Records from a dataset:
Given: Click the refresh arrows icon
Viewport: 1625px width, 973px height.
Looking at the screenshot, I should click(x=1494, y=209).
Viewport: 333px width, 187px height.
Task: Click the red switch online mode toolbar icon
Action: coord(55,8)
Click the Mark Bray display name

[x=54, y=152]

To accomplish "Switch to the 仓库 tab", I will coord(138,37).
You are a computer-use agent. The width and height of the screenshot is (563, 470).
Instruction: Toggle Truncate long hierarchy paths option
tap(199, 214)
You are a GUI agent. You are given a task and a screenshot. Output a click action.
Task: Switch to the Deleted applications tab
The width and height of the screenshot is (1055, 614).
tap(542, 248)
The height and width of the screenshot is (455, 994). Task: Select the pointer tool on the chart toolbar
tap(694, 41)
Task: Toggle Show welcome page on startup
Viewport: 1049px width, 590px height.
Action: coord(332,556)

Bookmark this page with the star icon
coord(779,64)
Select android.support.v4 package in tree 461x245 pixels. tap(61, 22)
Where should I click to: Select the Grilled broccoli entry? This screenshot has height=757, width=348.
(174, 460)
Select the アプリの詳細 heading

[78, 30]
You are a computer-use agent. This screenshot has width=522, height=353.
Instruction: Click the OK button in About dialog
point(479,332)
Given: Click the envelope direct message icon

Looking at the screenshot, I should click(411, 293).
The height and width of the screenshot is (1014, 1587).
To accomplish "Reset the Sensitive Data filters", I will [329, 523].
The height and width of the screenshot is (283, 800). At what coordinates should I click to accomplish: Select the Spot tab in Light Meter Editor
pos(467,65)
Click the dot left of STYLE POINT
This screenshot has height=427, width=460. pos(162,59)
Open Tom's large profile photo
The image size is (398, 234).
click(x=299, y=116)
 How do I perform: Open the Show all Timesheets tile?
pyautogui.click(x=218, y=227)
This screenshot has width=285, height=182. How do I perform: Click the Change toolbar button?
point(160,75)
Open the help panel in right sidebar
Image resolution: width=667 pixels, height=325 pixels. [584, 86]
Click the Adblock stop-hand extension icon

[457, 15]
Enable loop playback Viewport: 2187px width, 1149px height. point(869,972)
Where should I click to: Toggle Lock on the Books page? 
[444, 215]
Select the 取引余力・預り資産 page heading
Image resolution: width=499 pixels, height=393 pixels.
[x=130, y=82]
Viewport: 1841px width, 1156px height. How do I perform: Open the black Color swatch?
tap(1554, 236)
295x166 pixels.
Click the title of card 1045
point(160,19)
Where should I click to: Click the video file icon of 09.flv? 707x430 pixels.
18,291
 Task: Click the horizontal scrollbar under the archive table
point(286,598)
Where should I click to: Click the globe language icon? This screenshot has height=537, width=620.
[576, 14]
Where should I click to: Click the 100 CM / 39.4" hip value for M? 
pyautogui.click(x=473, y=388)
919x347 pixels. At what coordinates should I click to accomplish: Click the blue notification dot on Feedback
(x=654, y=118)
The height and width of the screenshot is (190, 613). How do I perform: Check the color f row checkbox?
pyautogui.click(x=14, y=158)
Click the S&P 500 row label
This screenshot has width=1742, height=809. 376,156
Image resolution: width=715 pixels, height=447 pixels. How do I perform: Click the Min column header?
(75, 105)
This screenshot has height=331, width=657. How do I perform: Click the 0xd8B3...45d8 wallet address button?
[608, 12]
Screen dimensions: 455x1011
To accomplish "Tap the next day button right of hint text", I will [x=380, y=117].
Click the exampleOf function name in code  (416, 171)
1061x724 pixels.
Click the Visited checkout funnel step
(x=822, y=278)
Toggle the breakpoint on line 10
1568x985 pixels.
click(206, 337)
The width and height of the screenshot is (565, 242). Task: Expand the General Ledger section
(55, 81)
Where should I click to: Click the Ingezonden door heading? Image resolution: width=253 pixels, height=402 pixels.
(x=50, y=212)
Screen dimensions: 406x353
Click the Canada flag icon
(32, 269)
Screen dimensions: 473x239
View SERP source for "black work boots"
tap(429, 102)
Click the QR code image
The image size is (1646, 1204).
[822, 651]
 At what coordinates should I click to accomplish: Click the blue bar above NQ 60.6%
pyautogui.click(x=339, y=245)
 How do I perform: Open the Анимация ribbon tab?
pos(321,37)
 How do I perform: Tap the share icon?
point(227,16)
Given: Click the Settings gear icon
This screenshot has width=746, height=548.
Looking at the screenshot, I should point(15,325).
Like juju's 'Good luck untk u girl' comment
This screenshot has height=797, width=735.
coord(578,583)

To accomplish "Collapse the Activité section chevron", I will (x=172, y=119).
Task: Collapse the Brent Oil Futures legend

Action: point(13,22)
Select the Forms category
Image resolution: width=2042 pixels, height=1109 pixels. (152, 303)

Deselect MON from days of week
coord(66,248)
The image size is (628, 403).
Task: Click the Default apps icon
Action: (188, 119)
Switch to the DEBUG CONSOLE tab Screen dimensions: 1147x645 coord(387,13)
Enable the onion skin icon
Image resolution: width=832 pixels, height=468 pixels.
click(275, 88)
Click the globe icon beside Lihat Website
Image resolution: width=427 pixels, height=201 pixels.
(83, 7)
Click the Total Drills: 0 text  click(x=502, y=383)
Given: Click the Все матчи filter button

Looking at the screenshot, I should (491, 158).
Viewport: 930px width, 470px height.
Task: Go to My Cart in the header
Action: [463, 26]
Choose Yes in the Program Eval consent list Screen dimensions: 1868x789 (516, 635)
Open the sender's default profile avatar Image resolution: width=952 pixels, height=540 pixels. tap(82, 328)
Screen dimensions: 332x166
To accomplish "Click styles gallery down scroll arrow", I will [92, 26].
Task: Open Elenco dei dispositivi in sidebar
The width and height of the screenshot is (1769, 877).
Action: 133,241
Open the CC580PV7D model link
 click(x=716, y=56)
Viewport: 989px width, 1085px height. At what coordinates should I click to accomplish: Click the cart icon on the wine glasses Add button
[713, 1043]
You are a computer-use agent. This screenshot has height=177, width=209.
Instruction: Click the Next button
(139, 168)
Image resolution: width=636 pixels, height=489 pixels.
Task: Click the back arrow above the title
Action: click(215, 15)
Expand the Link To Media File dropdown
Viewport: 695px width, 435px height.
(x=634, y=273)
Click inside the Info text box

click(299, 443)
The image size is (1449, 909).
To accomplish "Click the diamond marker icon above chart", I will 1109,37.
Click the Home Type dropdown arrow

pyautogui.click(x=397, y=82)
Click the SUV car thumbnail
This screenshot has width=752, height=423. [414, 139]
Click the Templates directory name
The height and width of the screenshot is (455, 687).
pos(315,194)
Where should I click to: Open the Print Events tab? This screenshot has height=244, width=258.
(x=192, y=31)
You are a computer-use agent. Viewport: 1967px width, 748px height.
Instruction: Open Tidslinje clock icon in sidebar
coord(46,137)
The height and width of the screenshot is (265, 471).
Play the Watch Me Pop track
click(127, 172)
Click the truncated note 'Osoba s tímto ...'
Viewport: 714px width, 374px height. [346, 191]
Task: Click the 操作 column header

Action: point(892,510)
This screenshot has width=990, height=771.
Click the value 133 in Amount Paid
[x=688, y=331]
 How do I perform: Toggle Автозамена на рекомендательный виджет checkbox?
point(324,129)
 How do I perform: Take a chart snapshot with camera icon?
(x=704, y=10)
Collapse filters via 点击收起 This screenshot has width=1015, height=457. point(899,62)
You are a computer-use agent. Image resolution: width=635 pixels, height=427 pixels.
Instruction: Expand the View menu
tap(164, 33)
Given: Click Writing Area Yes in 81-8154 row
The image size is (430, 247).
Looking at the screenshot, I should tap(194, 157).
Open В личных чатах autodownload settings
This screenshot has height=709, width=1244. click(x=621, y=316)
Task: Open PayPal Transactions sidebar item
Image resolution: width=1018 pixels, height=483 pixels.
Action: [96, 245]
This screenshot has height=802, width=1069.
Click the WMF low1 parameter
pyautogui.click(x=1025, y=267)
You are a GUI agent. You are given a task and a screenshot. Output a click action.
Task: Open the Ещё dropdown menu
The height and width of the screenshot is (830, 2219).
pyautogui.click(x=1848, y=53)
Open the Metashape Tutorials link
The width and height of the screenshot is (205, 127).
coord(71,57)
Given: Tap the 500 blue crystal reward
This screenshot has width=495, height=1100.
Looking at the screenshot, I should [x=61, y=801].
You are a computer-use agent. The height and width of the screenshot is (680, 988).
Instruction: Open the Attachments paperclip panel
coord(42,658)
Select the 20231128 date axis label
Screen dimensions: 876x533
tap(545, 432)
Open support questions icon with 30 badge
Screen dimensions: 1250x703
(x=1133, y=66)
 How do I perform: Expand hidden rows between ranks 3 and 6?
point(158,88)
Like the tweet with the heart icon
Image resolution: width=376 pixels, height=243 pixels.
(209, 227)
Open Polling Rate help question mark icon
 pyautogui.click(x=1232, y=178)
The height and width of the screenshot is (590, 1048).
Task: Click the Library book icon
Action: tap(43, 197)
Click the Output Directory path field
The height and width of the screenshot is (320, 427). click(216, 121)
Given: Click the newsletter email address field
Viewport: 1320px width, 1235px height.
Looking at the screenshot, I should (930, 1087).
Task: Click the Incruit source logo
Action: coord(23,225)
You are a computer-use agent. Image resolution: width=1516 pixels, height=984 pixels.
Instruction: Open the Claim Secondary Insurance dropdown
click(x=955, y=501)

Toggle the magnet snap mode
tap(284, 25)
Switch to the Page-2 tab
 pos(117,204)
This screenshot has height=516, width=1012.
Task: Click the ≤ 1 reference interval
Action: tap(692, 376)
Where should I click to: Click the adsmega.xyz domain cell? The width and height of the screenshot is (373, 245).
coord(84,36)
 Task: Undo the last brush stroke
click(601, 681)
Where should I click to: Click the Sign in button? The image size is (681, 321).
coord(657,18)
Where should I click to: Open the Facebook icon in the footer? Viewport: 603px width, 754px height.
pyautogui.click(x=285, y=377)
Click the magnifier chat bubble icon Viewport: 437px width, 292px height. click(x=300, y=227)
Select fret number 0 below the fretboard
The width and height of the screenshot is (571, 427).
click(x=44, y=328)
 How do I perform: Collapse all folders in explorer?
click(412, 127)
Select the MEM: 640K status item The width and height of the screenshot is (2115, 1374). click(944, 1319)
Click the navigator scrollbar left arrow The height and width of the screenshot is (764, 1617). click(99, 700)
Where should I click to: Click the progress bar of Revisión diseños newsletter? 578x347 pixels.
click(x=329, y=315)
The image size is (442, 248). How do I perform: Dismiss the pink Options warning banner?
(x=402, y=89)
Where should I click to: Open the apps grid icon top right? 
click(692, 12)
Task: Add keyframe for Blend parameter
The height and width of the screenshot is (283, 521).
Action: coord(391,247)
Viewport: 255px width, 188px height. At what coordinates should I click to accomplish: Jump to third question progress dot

What the task asks
Rewrite the data starting at the line containing "Given: Click Writing Area Yes in 81-8154 row" and ending at the line containing "Action: [96, 245]", replacing "sidebar item" with "menu entry" and leaving everything else unchanged.

Answer to the task
Given: Click Writing Area Yes in 81-8154 row
The image size is (430, 247).
Looking at the screenshot, I should tap(194, 157).
Open В личных чатах autodownload settings
This screenshot has height=709, width=1244. click(x=621, y=316)
Task: Open PayPal Transactions menu entry
Image resolution: width=1018 pixels, height=483 pixels.
Action: [96, 245]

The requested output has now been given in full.